**Task**
This exercise calls for every line of the listing below that contains the word "axis".

=== Data shown ===

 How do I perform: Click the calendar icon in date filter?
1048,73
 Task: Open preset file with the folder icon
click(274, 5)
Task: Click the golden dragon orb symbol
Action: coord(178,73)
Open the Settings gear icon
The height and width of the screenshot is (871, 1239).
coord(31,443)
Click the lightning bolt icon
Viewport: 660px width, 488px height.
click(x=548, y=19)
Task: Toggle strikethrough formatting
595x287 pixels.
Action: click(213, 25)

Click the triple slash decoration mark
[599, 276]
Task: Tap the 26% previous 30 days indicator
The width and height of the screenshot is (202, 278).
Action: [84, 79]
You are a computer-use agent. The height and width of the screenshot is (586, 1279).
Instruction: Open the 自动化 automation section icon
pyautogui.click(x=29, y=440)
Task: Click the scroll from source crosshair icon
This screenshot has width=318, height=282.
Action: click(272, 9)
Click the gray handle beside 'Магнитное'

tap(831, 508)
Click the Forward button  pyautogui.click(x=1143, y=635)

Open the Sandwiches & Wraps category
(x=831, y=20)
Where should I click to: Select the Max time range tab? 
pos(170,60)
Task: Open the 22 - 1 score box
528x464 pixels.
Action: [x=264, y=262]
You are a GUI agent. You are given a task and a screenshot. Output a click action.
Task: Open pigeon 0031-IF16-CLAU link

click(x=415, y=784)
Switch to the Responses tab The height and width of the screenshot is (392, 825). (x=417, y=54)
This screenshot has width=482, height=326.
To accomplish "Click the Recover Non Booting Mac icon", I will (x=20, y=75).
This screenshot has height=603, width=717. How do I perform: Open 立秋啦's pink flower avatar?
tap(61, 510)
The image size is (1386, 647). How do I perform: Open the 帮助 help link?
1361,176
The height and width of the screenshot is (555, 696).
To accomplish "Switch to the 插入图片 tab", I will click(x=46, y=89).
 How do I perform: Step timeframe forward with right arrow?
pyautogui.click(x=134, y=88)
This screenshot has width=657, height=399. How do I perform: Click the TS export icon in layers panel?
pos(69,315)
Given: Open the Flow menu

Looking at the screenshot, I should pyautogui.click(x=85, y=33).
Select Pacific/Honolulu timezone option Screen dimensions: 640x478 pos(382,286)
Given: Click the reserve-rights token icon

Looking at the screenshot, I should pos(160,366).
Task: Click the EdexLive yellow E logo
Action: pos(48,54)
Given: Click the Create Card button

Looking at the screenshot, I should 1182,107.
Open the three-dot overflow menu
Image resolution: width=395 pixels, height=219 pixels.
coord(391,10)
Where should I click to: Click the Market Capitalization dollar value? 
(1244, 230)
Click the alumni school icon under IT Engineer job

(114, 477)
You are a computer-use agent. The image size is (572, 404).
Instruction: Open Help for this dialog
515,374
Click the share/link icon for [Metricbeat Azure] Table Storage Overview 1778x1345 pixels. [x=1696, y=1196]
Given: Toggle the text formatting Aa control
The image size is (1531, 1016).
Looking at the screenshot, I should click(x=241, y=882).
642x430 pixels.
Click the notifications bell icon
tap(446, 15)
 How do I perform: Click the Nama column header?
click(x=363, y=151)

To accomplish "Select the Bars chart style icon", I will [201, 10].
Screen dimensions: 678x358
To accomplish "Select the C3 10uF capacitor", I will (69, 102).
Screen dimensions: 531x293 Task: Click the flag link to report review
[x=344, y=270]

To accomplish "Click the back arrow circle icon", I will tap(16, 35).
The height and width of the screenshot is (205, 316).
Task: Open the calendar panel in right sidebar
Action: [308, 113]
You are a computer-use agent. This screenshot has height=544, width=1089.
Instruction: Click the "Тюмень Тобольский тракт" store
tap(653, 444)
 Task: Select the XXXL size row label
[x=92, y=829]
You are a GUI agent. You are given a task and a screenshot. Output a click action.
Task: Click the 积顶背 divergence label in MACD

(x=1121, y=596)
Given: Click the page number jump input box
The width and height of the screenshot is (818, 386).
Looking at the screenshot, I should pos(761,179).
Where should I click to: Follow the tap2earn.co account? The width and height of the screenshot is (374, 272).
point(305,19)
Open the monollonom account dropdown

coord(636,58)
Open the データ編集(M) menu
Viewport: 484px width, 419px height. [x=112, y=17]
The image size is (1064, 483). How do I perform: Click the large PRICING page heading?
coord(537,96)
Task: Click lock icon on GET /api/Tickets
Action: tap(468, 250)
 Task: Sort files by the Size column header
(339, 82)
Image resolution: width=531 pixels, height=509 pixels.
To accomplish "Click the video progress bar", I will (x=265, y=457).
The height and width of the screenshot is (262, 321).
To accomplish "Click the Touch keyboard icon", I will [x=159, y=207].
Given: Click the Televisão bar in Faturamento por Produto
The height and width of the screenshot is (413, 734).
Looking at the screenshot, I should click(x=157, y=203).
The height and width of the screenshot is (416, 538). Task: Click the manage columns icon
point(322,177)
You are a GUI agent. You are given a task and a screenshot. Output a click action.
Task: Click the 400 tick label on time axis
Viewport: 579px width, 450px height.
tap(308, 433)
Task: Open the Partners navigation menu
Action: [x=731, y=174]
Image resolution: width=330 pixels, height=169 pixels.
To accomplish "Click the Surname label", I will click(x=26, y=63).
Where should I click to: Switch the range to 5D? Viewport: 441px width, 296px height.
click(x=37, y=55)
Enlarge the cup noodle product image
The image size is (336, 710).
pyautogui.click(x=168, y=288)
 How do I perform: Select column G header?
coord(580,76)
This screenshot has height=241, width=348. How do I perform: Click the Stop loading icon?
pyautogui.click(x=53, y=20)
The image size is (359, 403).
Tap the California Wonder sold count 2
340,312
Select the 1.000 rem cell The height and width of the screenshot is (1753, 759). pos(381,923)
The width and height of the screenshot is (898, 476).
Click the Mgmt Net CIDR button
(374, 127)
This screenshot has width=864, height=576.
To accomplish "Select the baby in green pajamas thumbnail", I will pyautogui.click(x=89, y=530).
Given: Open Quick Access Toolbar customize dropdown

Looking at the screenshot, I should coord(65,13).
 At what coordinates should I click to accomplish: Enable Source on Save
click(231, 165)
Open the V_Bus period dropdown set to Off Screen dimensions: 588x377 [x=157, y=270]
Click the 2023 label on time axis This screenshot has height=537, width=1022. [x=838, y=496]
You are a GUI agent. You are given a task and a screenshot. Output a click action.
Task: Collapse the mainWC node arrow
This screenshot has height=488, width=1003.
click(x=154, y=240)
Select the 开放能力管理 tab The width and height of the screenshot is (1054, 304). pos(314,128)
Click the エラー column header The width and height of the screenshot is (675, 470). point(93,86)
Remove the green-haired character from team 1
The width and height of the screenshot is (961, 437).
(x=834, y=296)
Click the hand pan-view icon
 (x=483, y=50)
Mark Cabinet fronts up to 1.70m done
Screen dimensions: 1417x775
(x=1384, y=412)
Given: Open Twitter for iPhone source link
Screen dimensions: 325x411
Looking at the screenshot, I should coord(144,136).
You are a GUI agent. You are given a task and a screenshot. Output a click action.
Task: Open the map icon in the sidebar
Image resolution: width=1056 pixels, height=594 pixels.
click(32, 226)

===

**Output**
Task: Click the 400 tick label on time axis
Click the 2023 label on time axis This screenshot has height=537, width=1022. [x=838, y=496]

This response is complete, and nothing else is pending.